NASSAU, Bahamas – Remember a simpler time in golf? When bona fide controversies didn’t involve another country’s sovereign wealth fund, mounting lawsuits or generational consequences?
Remember when the only time math was an issue was when someone signed an incorrect scorecard and the world ranking, albeit a historically malign concept, wasn’t considered “laughable?”
Well, the simple days are here again, at least for a moment, thanks to the most basic of pro golf controversies: mud balls.
That’s right, Day 3 at the Hero World Challenge was marred by the most innocent of issues; officials decided to let the rub of the green have its way after playing the ball “up” for the first two rounds.
That’s where the outrage began.
Every player had a tale to tell Saturday. For Collin Morikawa, his “mud” moment came at the par-4 fourth hole, where a year earlier his title hopes unraveled when he found a bush left of the green on his approach.
“That immediately crept into my head, because I had mud on [the right side of his golf ball], which means the ball’s going left,” Morikawa explained “Problem is the wind’s going right, so now I have no clue where to aim, and I ended up aiming straight in the bush and, thankfully, it kind of went with the wind at the end. Not a good feeling.”
For Justin Thomas, the most challenging moment came on the par-5 third hole. It’s normally a two-shot hole for JT, but that changed when his tee shot found the fairway and a large clump of mud.

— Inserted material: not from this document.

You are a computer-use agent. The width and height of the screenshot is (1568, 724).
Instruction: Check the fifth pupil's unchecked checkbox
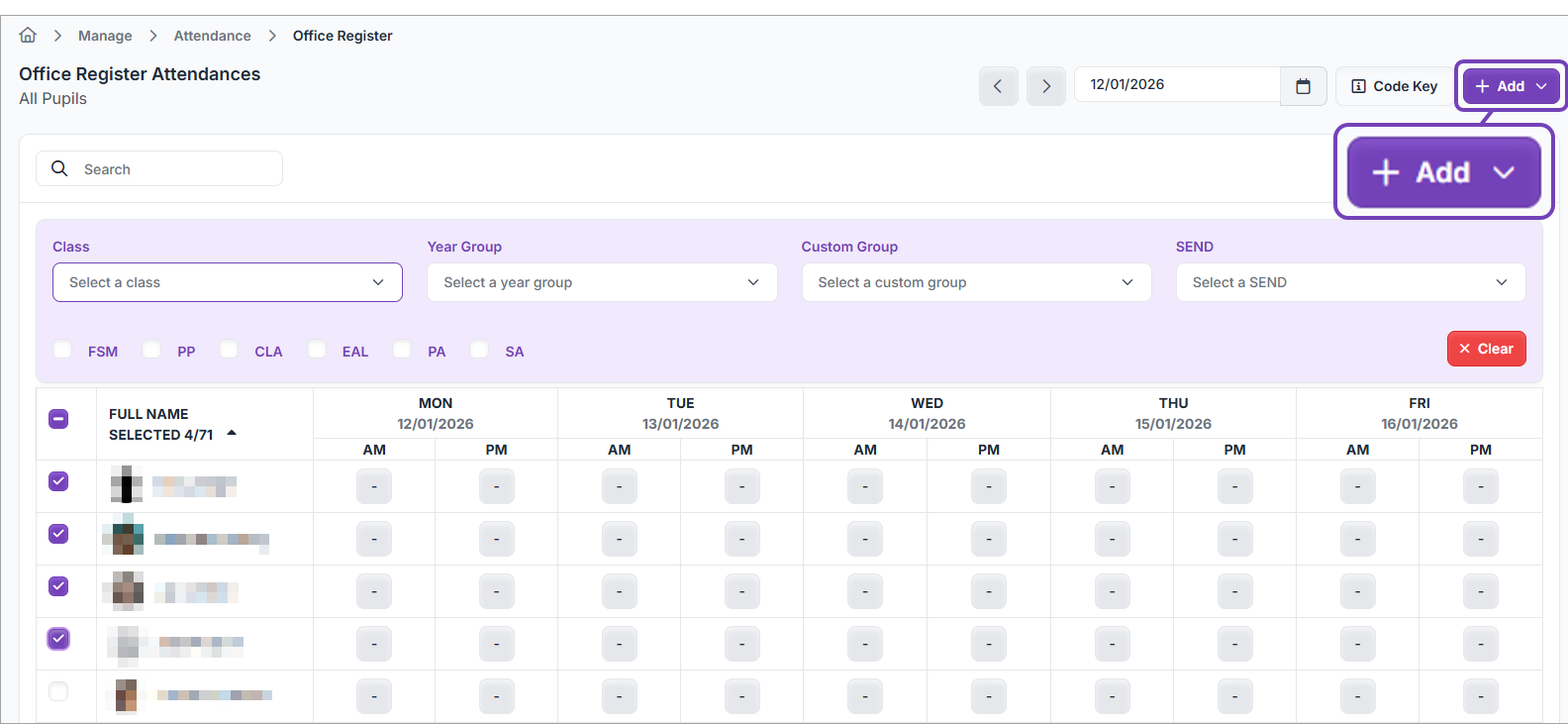pyautogui.click(x=58, y=691)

“I had a lot of mud on the front of the ball, but it wasn’t really in enough of one side to have any idea where it was going to go, to be honest,” he said. “With the big crosswind, I thought there was a little more on the left, but I couldn’t aim it left of the green so I just tried to kind of punch a 5-wood and it didn’t work out for me.”
If the uncertainty of a full shot with a mud ball is concerning, then the anxiety is elevated even more with the delicate shots that are required around the greens. The closely mown Bermuda grass collection areas at Albany are already some of the most challenging on Tour, and adding mud to the mix only complicates things.
For the perfectionist in every top player, it can be a bit much.
“It’s infuriating,” said Scottie Scheffler, who is alone in second place at 10 under and three shots behind front-runner Viktor Hovland. “It’s frustrating; you spend so much time trying to learn how to control your golf ball, and then you’re in the middle of the fairway and you have no idea where the ball’s going to go.”
To be fair, players acknowledged that everyone was dealing with the same mud, and with a 20-man field at an unofficial event, this probably isn’t a reason to get too worked up. In fact, Thomas said it wasn’t even close to his worst experience with mud balls on Tour. That came during the cancelled 2020 Players Championship.
“I just remember at The Players that day was so muddy, and I got so many mud balls. I got a mud ball so bad I took my phone out of my bag and took a picture because I can’t even describe this to people how bad it is — they have to see it,” Thomas laughed. “I hit this shot that literally went 10 feet off the ground and hooked like 100 yards into a bush. Clearly, I remember that; that was a really bad one.”
By comparison, Saturday at Albany Resort was better, but it was far from easy.
It’s predictable to dismiss the complaints about mud balls as the rantings of pampered professionals, but the truth is, there’s nothing more uncommonly cruel for a Tour type than a mud ball.
For an athlete who has worked his entire life to remove the variables in a game ruled by variables, the mud ball introduces an exorbitant amount of uncertainty.
“It’s a guess — it’s an absolute guess, and it sucks,” Morikawa said.
As controversies go in 2022 — the most contentious year in modern professional golf — an unpopular decision by rules officials to play the ball “down” might seem trivial, silly even, but it does help bring the game back to a simpler time when mud was a reason to get worked up.